19. Une disposition similaire figure dans la directive sur le commerce électronique de 2000 concernant les prestataires de services de la société de l'information, qui s'apparente à des obligations d'information imposées dans le passé ou actuellement dans le contexte de la législation sur la protection des consommateurs. Ces obligations de fournir certaines informations – en particulier l'identité et les coordonnées du fournisseur – avant la fourniture du service/bien visent à permettre au consommateur de contacter rapidement le fournisseur et de communiquer avec lui de manière efficace en cas de conflits typiques (livraison tardive ou non effectuée, discordances entre le service/bien livré et le service/bien commandé, prix incorrect, etc.). Cependant, elles permettent simplement au client d'obtenir la dénomination, l'adresse et la personne à contacter de la société, et non pas de «sa[voir] exactement qui est responsable du contenu des services en question». Cela contraste avec l'importance proclamée de cette information, à la lumière de l'impact des services audiovisuels sur la manière dont le public se forme une opinion, comme la Directive relative aux services de médias audiovisuels le souligne elle-même.
20. Il est vrai que la compétence législative de l'Union européenne en ce qui concerne le pluralisme des médias et la transparence de la propriété des médias est sujette à controverse, raison probable pour laquelle le législateur européen n'a pas introduit d'obligations plus strictes dans la Directive relative aux services de médias audiovisuels en 2007. Dans sa Résolution du 21 mai 2013, le Parlement européen a demandé à la Commission d'inclure dans l'évaluation et la révision de la directive «Services de médias audiovisuels» des dispositions sur la transparence de la propriété des médias et sur la concentration des médias, ainsi que des règles en matière de conflits d'intérêts en vue d'empêcher toute influence abusive des forces économiques et politiques sur les médias, mais il reste à voir les mesures concrètes qui s'ensuivront. Reconnaissant l'importance de la transparence de la propriété des médias lors de sa réunion du 26 novembre 2013, le Conseil de l'Union européenne estime qu'il incombe aux Etats membres de prendre les mesures adaptées pour parvenir à une véritable transparence de la propriété des médias, et se limite à inviter la Commission à «renforcer, au moyen d'actions non législatives, la coopération entre les instances de régulation de l'audiovisuel des Etats membres et promouvoir les bonnes pratiques concernant la transparence en matière de propriété des médias».

**Exercice proposé 1**: Recopiez tel quel le passage des rangées qui commence à la ligne contenant « Screen dimensions: 868x488 » et se termine à la fin des rangées, en laissant les images de côté.

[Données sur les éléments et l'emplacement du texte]
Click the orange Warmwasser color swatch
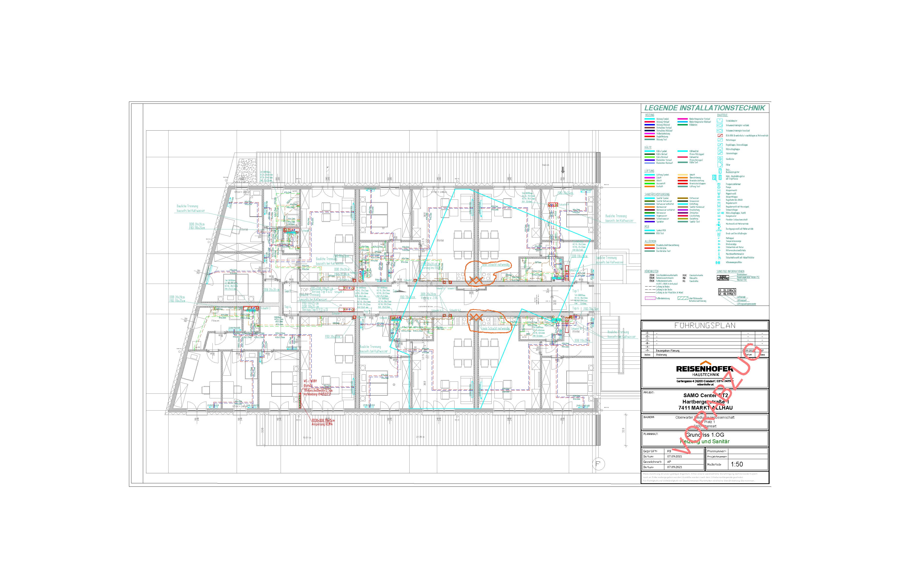The width and height of the screenshot is (900, 588). 650,207
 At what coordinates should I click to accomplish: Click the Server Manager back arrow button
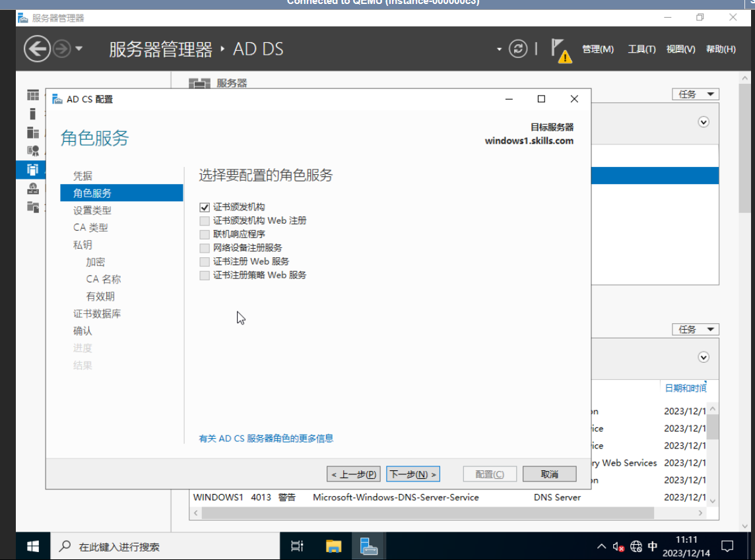[x=37, y=49]
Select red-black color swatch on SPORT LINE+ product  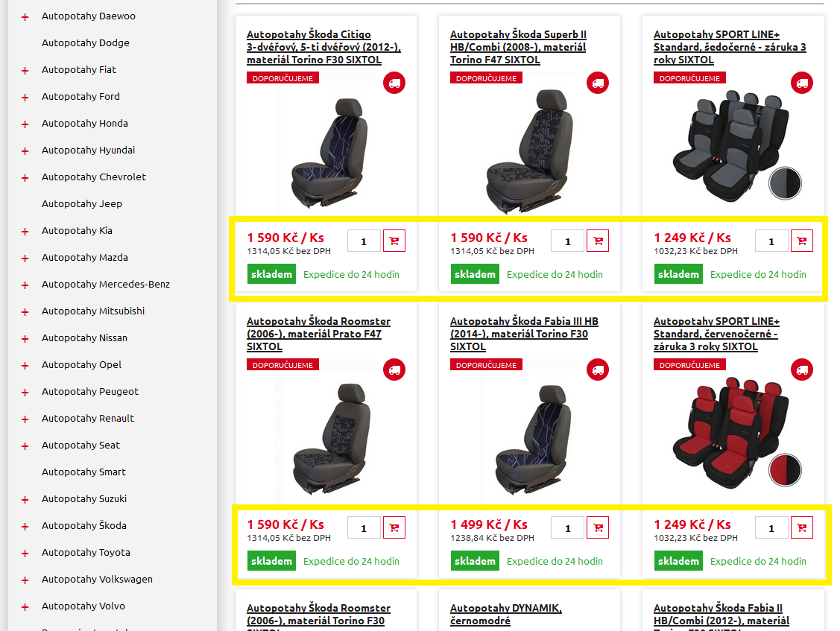tap(785, 470)
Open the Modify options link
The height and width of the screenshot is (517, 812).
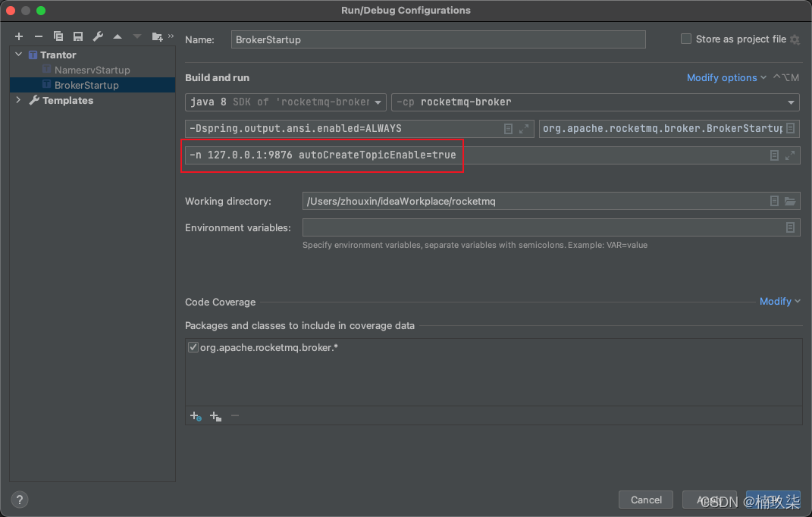(722, 77)
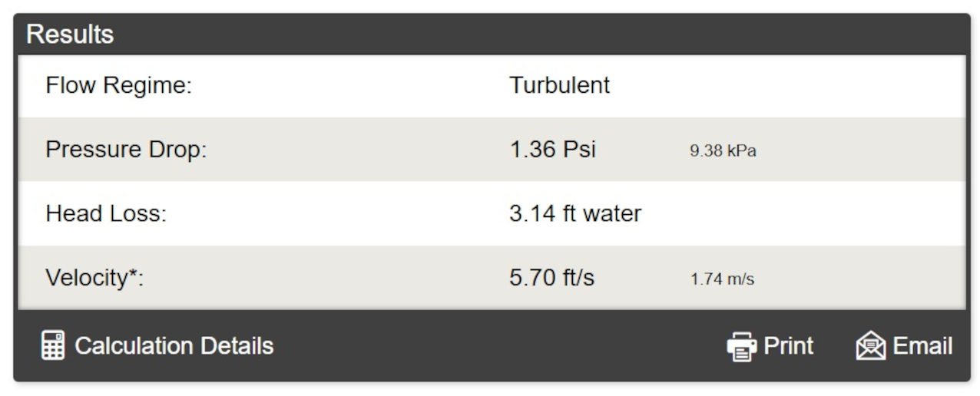Select the Pressure Drop label
980x396 pixels.
[126, 150]
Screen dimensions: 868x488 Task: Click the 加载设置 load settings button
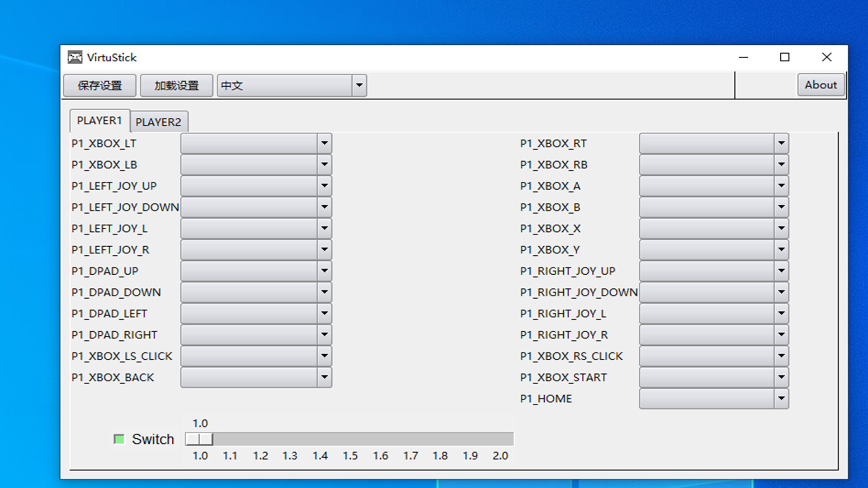177,85
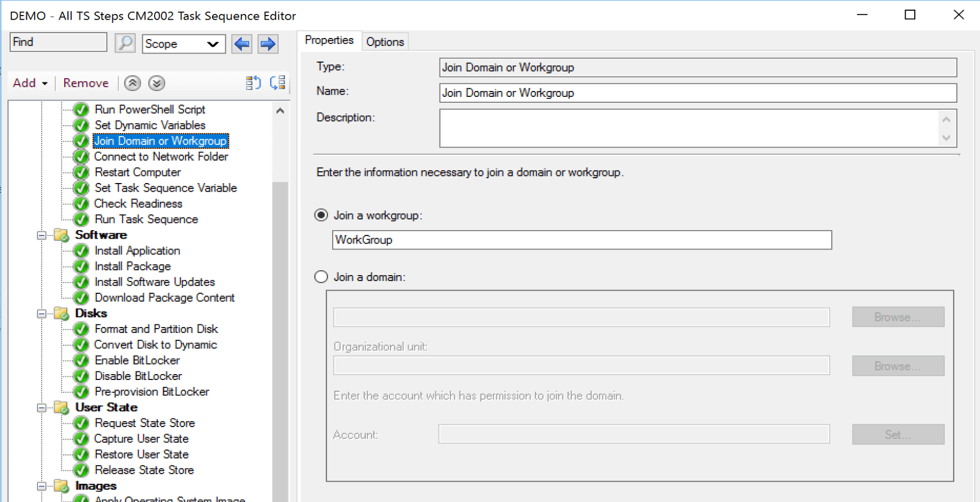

**Exercice proposé 2**: Poursuivez le texte sur la transparence de la propriété des médias à partir de l'endroit où il s'arrête.

**Bonne réponse 1**:
Screen dimensions: 868x488 Task: Click the 加载设置 load settings button
177,85

**Bonne réponse 2**:
3.3. Exigences pour assurer la transparence

21. En général, on peut distinguer deux types d'obligations de divulgation: d'une part, les règles visant à assurer une transparence vis-à-vis des autorités de régulation (divulgation indirecte) et, d'autre part, les règles visant à assurer une transparence vis-à-vis du public (divulgation directe). La première catégorie d'obligations se subdivise elle-même en obligations de divulgation spécifiques aux médias, qui figurent dans les lois relatives aux médias, et les obligations de transparence non spécifiques aux médias, qui sont généralement énoncées dans les lois de caractère général sur les sociétés et/ou les lois sur les conflits d'intérêt axées sur les responsables politiques et/ou les agents publics.

3.3.1. Quelles sont les organisations de médias soumises aux obligations de divulgation?

22. Pour se faire une idée complète sur la question de savoir qui contrôle ou influence la fourniture de nouvelles et d'informations, il importe pour commencer de couvrir tous les secteurs de médias concernés – presse écrite, audiovisuel et médias en ligne – sans exceptions notables.
23. Cependant, pour éviter tout fardeau excessif pour les organes de presse indépendants de petite dimension, réduire au minimum le risque d'effet paralysant sur la liberté d'expression et limiter la charge de travail pour les autorités de régulation à un niveau raisonnable, il convient d'envisager un régime de minimis. Un tel régime pourrait être axé sur une exemption pour certaines catégories de fournisseurs de services de médias – par exemple, les médias communautaires à but non lucratif, les organes de presse ayant une part d'audience ou de recettes très limitée ou des recettes inférieures à un certain seuil ou les entreprises unipersonnelles de presse. Ou encore, les obligations de divulgation pourraient être limitées à certaines catégories d'organisations de médias, telles que celles qui mènent des activités commerciales; ont un intervalle de publication régulier; atteignent un certain seuil de tirage, de distribution et de recettes; impliquent plusieurs auteurs et exercent un contrôle éditorial sur le contenu (comme c'est le cas, par exemple, en Lettonie et en Islande).
24. Une autre question importante est de savoir si les obligations déclaratives couvrent les médias nationaux et étrangers. Les citoyens auront accès aux informations dont ils ont besoin pour faire des choix informés sur les médias qu'ils utilisent et pour être en mesure d'évaluer les informations qu'ils reçoivent seulement si les règles s'appliquent à tous les médias opérant dans le pays. Il est difficile dans la pratique d'étendre les obligations de divulgation aux entreprises étrangères. Une meilleure coopération entre les autorités responsables des médias et le rattachement des bases de données nationales en Europe peuvent partiellement aider à surmonter ces problèmes, parce que l'environnement médiatique est maintenant mondialisé. Il faudrait se poser la question de savoir si, eu égard à leur capacité à sélectionner ou classer les informations, les intermédiaires en ligne devraient également être soumis aux obligations de divulgation.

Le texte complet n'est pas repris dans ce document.